Given passage:
-- begin --
Waldorf System, Incorporated was the first lunchroom chain in New England, founded by Henry S. Kelsey in Springfield, Massachusetts in 1903. It was named after the Waldorf Hotel in New York City. Its trademark was the Red Apple.

It expanded rapidly. In its first 12 years, it had 23 locations in Boston and Cambridge and 37 more elsewhere in New England. At its peak, it had around 200 locations in seven states. Its headquarters moved to 169 High Street, Boston. The stores were often called "Waldorf Lunch".

Waldorf prepared most foods in central kitchens which distributed individually wrapped portions to its restaurants for reheating and browning. In 1918, its main commissary occupied the whole of 69 Purchase Street, Boston, a total of 65,000 square feet of floor space, and had 100 employees, working 24 hours a day. Later, each of its geographical divisions had a commissary. Restaurants also did short order cooking for items such as hamburgers and ham and eggs. 

Menus were distributed weekly from headquarters. Waldorf ran a central purchasing operation with strict specifications and bought in quantity. For example, it once purchased 14 carloads of turkeys. Headquarters also specified detailed portion sizes.

Service was from individual stands run by a "lunch man" and displaying all the menu items except the hot ones, which were ordered from the kitchen. Unlike most cafeterias, there was no tray rail.
-- end --
Available data:
-- begin --
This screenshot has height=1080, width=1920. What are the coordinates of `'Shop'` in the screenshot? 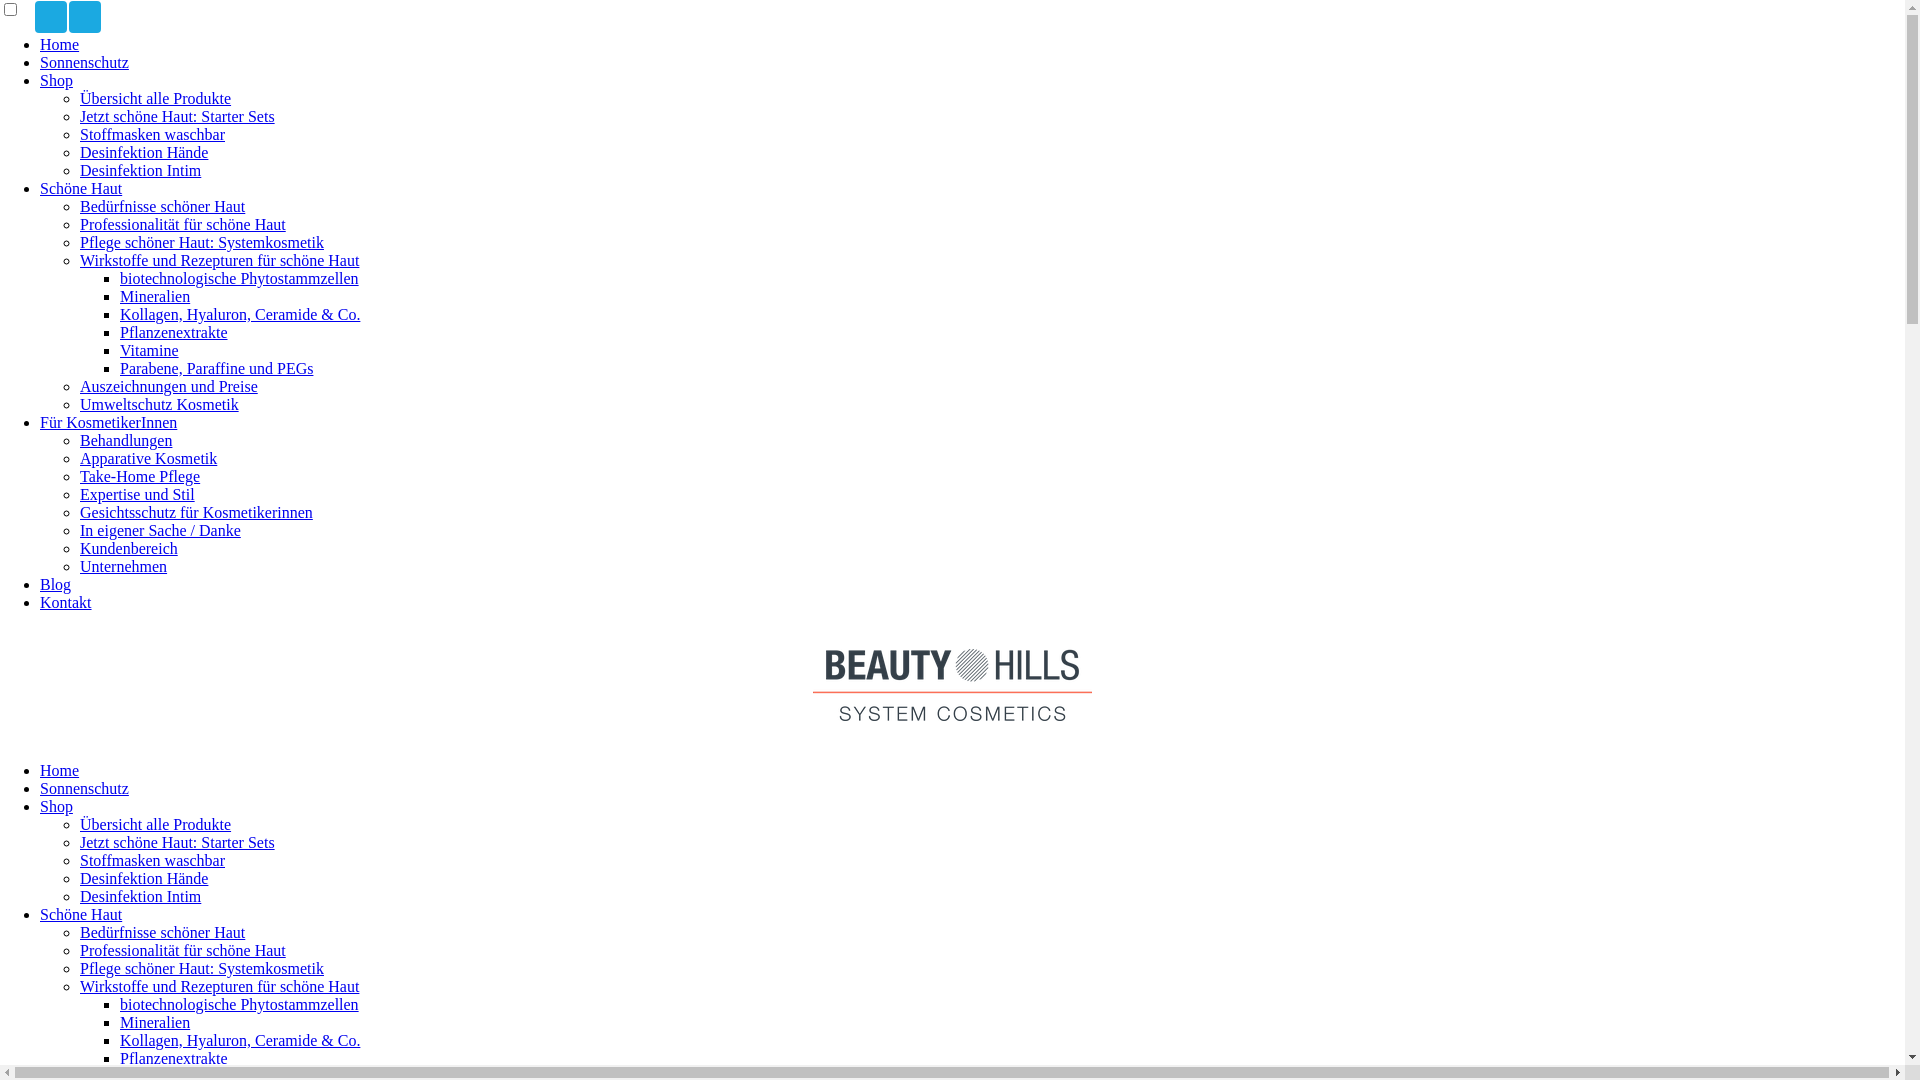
-- end --
Goals:
#1 Name every city mentioned in the Waldorf System passage.
#2 Carry the Waldorf System passage forward from its final sentence.
The data have nothing to do with the tasks.

Answers to the exercises:
#1 Springfield, New York City, Boston, Cambridge

#2
The Harvard Square location opened in 1913 and closed in 1938, when it became a Hayes-Bickford cafeteria. In 2017, when the space was being renovated to become a branch of the local Clover Food Lab chain, the original Waldorf decor, with college pennants in tile, was exposed.

Besides operating retail restaurants, the Waldorf System built and operated company lunchrooms.

In 1919, the Waldorf company went public. By then, it had 38 stores and had acquired Kinney & Woodward (14 stores) and Baldwin's (7), also founded in Springfield from 1904-1909. In 1919, Waldorf acquired the assets of the Automat Company, a local automat restaurant, and in 1924 converted the Little Building location to cafeteria format. It also acquired the Clark Restaurant Company (1922, restaurants in Ohio), the Ginter Restaurant Company (1927, Boston table service restaurants), St. Clairs', Inc. (1929, Massachusetts table service restaurants), and the Fort Hill Supply Company (1927, restaurant equipment). In 1921, Samuel Bickford, a Waldorf vice-president, left to start his own lunchroom business in New York, Bickford's Lunch. Bickford's later merged with Hayes lunch, and Hayes-Bickford restaurants were often near Waldorf restaurants, and competed.

The Waldorf System was publicly traded until it was acquired by Restaurant Associates in the 1960s, and the brand disappeared in the 1970s.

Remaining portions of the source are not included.